What ties this in the "Fat Fantasy" thread is that Kearney's first three novels were standalone fantasies revolving around identity and reality, the sort of themes that make for a more challenging novel. The excellent Monarchies of God series was a response to his editor's request for a more traditional epic fantasy they could sell to the mass audience, but instead they got a damning indictment of religious fanaticism and a horrific portrayal of the true evils of war (in one short chapter in the fourth volume, The Second Empire, Kearney more captures the horror of war more effectively than Scott Bakker does in his entire trilogy, and he's no slouch).
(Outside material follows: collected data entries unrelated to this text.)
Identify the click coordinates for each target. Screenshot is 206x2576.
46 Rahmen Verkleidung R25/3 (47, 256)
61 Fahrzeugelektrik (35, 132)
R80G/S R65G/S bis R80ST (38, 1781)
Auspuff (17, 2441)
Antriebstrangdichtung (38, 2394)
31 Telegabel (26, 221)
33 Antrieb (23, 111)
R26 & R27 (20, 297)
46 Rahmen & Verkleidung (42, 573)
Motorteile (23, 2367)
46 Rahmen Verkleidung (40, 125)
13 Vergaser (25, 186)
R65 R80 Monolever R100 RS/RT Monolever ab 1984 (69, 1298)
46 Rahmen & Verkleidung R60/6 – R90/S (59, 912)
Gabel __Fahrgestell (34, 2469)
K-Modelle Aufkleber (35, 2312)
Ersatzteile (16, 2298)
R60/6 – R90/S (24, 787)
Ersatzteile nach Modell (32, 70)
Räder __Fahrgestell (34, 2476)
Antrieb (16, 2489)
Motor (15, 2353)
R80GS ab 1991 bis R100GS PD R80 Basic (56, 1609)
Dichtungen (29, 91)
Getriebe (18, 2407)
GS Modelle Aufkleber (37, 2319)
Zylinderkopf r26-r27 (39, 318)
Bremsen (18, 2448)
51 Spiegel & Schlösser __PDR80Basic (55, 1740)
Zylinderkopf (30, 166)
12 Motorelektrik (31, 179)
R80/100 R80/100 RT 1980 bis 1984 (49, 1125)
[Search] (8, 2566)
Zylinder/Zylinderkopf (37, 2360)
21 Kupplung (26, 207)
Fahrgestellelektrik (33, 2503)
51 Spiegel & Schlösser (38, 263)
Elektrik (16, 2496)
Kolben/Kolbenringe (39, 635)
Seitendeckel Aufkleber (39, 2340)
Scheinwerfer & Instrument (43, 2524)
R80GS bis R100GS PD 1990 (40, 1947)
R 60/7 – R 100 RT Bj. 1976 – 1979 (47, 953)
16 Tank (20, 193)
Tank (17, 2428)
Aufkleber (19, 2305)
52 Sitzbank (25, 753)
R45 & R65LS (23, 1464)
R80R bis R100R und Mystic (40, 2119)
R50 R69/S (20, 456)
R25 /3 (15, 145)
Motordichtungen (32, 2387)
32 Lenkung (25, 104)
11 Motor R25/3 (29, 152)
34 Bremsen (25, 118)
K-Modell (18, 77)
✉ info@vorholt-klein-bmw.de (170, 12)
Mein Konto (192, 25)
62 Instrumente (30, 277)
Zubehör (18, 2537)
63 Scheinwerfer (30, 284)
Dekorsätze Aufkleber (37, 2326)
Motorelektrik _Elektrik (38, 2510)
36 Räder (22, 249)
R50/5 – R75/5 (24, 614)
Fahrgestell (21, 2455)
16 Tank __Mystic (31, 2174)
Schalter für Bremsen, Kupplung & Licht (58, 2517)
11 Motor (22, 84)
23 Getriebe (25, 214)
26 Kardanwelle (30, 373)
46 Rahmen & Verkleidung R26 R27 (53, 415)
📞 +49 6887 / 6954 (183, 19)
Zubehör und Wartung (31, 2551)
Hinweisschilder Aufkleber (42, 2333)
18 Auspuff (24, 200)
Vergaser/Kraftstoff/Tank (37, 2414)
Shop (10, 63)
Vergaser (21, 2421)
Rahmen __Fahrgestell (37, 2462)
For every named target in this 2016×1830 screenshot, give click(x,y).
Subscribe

But Kearney's most interesting attribute is his brevity. Few of his novels have been longer than 300 pages. He's said he simply doesn't see the point of making 900-page-long ten-volume series if he doesn't have the material for it (he acknowledges that Steven Erikson is about the only author he's come across who does need that space), and that this caused enormous problems for his American publishers in particular. Obviously his slim volumes simply disappeared on the shelf next to the latest 700-page potboiler by some third-rate hack like Newcombe. Also, the marketing for This Forsaken Earth in particular was quite poor (after Bantam did a great job on The Mark of Ran).
This is an interesting - and highly disturbing - commentary on the state of fantasy publishing. Epic fantasy novels are often criticised for being too long and too cliched. Yet when a writer tries to buck this trend by writing shorter, biting, more interesting epic fantasy he gets the boot by his publisher.